**WHAT TO PRODUCE**
Note how many lines of the data below hold the word "entry", then give that number with no other text.

**SUPPLIED INFORMATION**
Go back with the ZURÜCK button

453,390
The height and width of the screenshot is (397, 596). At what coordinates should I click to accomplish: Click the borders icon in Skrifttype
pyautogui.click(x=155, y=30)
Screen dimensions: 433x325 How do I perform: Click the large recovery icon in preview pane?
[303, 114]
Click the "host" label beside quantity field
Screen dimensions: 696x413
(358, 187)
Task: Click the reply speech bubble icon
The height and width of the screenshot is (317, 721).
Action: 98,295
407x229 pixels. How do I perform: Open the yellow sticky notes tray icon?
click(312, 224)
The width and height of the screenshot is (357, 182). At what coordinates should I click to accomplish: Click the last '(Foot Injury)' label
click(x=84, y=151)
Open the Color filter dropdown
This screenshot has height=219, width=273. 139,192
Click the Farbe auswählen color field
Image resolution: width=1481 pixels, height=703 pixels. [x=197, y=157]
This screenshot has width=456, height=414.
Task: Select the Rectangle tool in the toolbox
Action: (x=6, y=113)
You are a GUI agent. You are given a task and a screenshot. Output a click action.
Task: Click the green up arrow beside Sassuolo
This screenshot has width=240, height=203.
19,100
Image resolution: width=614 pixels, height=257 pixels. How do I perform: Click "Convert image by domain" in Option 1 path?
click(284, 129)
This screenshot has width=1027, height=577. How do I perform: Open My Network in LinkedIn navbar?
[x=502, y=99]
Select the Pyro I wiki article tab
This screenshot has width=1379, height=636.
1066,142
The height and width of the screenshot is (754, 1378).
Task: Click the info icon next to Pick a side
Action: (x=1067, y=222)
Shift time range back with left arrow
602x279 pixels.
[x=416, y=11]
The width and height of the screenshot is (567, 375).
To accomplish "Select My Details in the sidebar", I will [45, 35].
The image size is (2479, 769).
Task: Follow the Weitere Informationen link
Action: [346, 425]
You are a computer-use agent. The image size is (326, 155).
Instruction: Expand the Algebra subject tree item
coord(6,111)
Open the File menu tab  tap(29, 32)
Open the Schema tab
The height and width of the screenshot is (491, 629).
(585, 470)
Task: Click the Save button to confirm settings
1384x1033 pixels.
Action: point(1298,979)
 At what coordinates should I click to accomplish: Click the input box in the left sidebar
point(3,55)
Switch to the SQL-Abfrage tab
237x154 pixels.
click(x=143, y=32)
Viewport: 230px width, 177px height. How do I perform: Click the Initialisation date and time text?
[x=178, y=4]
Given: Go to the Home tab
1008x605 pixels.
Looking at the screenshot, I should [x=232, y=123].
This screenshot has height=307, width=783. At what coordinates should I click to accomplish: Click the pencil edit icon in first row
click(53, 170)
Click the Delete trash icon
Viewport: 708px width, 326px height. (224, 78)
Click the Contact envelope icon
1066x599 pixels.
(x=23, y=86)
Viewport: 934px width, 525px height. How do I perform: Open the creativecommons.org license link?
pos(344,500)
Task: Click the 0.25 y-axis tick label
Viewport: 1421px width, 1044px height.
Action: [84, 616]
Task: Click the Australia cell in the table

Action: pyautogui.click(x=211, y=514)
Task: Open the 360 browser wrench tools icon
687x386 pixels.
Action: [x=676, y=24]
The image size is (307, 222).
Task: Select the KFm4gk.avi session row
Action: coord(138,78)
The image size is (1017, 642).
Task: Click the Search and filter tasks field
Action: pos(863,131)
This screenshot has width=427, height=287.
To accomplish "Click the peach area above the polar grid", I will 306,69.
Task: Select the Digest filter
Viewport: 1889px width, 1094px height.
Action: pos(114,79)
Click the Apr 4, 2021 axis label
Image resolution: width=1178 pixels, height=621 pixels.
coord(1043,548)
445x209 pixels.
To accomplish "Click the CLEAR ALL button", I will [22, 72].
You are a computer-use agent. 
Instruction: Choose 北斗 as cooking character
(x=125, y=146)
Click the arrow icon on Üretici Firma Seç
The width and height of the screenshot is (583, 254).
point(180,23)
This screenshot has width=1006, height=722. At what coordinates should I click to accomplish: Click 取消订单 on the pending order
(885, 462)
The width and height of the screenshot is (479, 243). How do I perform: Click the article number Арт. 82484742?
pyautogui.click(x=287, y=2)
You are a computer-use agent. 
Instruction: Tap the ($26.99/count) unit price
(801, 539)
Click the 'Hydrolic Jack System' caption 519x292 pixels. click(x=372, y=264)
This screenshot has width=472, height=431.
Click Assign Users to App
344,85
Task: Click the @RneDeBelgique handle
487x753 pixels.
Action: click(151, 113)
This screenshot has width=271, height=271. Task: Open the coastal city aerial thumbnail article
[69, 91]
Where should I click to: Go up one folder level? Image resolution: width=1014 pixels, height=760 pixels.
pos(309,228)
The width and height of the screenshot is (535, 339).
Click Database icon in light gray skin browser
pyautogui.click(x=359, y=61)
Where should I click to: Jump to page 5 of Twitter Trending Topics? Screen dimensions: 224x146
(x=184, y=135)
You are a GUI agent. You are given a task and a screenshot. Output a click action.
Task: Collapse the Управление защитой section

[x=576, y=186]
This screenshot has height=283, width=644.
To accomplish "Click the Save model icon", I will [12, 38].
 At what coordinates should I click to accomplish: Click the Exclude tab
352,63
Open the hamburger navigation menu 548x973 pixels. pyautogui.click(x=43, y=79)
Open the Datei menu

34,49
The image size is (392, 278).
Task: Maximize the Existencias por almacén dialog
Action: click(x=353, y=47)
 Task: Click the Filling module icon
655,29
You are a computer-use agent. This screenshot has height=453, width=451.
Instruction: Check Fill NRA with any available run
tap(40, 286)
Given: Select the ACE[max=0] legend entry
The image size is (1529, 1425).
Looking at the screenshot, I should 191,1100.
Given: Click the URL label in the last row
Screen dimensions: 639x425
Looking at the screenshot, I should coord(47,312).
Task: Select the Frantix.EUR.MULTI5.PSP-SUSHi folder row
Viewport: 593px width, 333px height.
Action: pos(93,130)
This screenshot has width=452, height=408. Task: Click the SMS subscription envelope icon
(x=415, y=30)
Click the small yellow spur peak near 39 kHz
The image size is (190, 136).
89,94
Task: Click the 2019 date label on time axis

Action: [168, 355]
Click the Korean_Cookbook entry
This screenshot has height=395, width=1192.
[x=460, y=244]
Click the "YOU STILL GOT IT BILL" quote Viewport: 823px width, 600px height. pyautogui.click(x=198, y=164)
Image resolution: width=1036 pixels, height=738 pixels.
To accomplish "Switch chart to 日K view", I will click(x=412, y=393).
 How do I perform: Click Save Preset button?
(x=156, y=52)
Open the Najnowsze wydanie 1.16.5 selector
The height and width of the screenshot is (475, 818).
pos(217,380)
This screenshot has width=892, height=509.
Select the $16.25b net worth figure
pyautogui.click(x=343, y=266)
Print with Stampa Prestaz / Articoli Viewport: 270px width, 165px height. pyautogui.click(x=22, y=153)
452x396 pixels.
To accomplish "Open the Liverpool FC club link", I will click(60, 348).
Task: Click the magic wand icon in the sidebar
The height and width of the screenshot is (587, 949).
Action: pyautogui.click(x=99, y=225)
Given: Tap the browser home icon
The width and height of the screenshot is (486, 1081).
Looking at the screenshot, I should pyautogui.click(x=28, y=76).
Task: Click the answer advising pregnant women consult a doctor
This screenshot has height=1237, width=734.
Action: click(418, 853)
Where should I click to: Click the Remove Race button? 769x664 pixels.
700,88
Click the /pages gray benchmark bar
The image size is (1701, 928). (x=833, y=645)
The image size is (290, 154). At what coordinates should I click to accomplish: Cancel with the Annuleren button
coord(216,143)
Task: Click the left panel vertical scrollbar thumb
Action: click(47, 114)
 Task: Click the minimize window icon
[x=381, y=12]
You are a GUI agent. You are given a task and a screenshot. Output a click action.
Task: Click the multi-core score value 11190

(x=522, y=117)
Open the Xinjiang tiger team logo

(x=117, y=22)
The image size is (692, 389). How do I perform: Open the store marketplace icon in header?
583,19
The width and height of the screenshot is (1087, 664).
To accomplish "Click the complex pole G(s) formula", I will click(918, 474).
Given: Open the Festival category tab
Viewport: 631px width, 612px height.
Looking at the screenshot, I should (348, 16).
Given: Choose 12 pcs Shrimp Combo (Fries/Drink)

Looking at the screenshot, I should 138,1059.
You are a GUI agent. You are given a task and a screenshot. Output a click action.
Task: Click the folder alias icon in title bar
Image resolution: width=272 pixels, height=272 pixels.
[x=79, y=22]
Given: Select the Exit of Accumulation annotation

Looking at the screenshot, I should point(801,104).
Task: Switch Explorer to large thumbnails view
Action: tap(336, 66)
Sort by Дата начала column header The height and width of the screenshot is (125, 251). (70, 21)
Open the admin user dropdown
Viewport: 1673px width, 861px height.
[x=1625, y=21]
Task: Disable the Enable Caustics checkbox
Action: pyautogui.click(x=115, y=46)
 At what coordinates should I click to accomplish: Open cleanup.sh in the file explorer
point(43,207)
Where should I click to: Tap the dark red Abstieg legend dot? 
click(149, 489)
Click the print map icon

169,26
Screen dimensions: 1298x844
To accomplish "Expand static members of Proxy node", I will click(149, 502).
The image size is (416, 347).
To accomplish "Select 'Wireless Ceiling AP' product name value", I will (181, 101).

**ANSWER BELOW**
2